Stored items:
BEGIN

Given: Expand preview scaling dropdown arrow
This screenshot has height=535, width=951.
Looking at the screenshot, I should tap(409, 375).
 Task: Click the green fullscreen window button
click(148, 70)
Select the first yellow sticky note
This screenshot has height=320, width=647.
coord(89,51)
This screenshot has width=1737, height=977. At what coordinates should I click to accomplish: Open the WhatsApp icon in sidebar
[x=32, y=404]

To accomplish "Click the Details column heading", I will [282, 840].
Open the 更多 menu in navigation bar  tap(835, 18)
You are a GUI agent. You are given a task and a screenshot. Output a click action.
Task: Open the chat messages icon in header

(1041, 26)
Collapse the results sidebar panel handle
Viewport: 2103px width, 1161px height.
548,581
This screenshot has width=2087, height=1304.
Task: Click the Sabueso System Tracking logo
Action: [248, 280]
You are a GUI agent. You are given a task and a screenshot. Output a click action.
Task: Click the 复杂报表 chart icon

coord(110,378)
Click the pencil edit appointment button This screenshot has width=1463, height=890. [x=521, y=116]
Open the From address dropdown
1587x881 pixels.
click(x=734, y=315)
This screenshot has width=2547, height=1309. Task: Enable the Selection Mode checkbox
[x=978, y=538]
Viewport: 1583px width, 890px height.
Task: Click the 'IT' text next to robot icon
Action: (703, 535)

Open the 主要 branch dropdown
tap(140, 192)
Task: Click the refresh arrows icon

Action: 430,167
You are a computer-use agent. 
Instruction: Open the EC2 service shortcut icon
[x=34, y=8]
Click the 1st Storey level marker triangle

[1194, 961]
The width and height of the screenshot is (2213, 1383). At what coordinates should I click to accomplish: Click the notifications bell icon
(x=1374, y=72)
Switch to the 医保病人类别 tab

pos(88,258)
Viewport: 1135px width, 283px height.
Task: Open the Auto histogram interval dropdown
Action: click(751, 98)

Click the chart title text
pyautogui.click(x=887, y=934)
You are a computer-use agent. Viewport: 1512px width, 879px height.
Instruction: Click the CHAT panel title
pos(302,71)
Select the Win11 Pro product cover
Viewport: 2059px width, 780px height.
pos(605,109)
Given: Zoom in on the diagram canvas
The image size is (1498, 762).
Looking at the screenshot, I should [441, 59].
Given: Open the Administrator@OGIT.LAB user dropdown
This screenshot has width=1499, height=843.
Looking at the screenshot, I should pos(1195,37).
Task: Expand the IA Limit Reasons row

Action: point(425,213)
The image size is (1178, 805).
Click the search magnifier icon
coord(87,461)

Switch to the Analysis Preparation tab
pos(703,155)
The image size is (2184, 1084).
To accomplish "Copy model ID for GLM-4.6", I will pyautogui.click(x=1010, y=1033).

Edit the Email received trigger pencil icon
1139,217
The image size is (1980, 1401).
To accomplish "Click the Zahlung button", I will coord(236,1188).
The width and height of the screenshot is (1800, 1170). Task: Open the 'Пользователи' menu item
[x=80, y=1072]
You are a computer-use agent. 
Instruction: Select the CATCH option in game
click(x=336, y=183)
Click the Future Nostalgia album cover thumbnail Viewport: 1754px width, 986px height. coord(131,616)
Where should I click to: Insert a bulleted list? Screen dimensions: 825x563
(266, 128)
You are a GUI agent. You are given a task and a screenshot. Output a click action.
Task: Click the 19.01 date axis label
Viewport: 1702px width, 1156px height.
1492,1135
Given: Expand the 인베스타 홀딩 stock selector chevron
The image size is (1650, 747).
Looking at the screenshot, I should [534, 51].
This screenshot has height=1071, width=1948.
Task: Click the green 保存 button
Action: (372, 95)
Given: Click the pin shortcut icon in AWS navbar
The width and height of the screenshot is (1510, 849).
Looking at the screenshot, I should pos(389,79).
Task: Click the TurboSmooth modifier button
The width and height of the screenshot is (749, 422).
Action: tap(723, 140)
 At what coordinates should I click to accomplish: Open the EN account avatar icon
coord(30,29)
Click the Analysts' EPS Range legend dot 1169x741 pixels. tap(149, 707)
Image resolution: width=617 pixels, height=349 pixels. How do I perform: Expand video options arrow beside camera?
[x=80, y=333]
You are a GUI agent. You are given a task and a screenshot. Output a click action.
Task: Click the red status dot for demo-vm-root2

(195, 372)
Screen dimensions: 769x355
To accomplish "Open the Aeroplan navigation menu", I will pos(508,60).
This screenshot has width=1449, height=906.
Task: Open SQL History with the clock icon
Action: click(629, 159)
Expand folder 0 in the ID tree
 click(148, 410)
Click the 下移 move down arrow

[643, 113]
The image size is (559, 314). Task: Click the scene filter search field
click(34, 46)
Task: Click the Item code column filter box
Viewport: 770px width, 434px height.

END

» PROMPT
Please copy out the records exactly as they appear.

» EXERCISE OUTPUT
Given: Expand preview scaling dropdown arrow
This screenshot has height=535, width=951.
Looking at the screenshot, I should tap(409, 375).
 Task: Click the green fullscreen window button
click(148, 70)
Select the first yellow sticky note
This screenshot has height=320, width=647.
coord(89,51)
This screenshot has width=1737, height=977. At what coordinates should I click to accomplish: Open the WhatsApp icon in sidebar
[x=32, y=404]

To accomplish "Click the Details column heading", I will [282, 840].
Open the 更多 menu in navigation bar  tap(835, 18)
You are a GUI agent. You are given a task and a screenshot. Output a click action.
Task: Open the chat messages icon in header

(1041, 26)
Collapse the results sidebar panel handle
Viewport: 2103px width, 1161px height.
548,581
This screenshot has width=2087, height=1304.
Task: Click the Sabueso System Tracking logo
Action: [248, 280]
You are a GUI agent. You are given a task and a screenshot. Output a click action.
Task: Click the 复杂报表 chart icon

coord(110,378)
Click the pencil edit appointment button This screenshot has width=1463, height=890. [x=521, y=116]
Open the From address dropdown
1587x881 pixels.
click(x=734, y=315)
This screenshot has width=2547, height=1309. Task: Enable the Selection Mode checkbox
[x=978, y=538]
Viewport: 1583px width, 890px height.
Task: Click the 'IT' text next to robot icon
Action: (703, 535)

Open the 主要 branch dropdown
tap(140, 192)
Task: Click the refresh arrows icon

Action: 430,167
You are a computer-use agent. 
Instruction: Open the EC2 service shortcut icon
[x=34, y=8]
Click the 1st Storey level marker triangle

[1194, 961]
The width and height of the screenshot is (2213, 1383). At what coordinates should I click to accomplish: Click the notifications bell icon
(x=1374, y=72)
Switch to the 医保病人类别 tab

pos(88,258)
Viewport: 1135px width, 283px height.
Task: Open the Auto histogram interval dropdown
Action: click(751, 98)

Click the chart title text
pyautogui.click(x=887, y=934)
You are a computer-use agent. Viewport: 1512px width, 879px height.
Instruction: Click the CHAT panel title
pos(302,71)
Select the Win11 Pro product cover
Viewport: 2059px width, 780px height.
pos(605,109)
Given: Zoom in on the diagram canvas
The image size is (1498, 762).
Looking at the screenshot, I should [441, 59].
Given: Open the Administrator@OGIT.LAB user dropdown
This screenshot has width=1499, height=843.
Looking at the screenshot, I should pos(1195,37).
Task: Expand the IA Limit Reasons row

Action: point(425,213)
The image size is (1178, 805).
Click the search magnifier icon
coord(87,461)

Switch to the Analysis Preparation tab
pos(703,155)
The image size is (2184, 1084).
To accomplish "Copy model ID for GLM-4.6", I will pyautogui.click(x=1010, y=1033).

Edit the Email received trigger pencil icon
1139,217
The image size is (1980, 1401).
To accomplish "Click the Zahlung button", I will coord(236,1188).
The width and height of the screenshot is (1800, 1170). Task: Open the 'Пользователи' menu item
[x=80, y=1072]
You are a computer-use agent. 
Instruction: Select the CATCH option in game
click(x=336, y=183)
Click the Future Nostalgia album cover thumbnail Viewport: 1754px width, 986px height. coord(131,616)
Where should I click to: Insert a bulleted list? Screen dimensions: 825x563
(266, 128)
You are a GUI agent. You are given a task and a screenshot. Output a click action.
Task: Click the 19.01 date axis label
Viewport: 1702px width, 1156px height.
1492,1135
Given: Expand the 인베스타 홀딩 stock selector chevron
The image size is (1650, 747).
Looking at the screenshot, I should [534, 51].
This screenshot has height=1071, width=1948.
Task: Click the green 保存 button
Action: (372, 95)
Given: Click the pin shortcut icon in AWS navbar
The width and height of the screenshot is (1510, 849).
Looking at the screenshot, I should pos(389,79).
Task: Click the TurboSmooth modifier button
The width and height of the screenshot is (749, 422).
Action: tap(723, 140)
 At what coordinates should I click to accomplish: Open the EN account avatar icon
coord(30,29)
Click the Analysts' EPS Range legend dot 1169x741 pixels. tap(149, 707)
Image resolution: width=617 pixels, height=349 pixels. How do I perform: Expand video options arrow beside camera?
[x=80, y=333]
You are a GUI agent. You are given a task and a screenshot. Output a click action.
Task: Click the red status dot for demo-vm-root2

(195, 372)
Screen dimensions: 769x355
To accomplish "Open the Aeroplan navigation menu", I will pos(508,60).
This screenshot has width=1449, height=906.
Task: Open SQL History with the clock icon
Action: click(629, 159)
Expand folder 0 in the ID tree
 click(148, 410)
Click the 下移 move down arrow

[643, 113]
The image size is (559, 314). Task: Click the scene filter search field
click(34, 46)
Task: Click the Item code column filter box
Viewport: 770px width, 434px height.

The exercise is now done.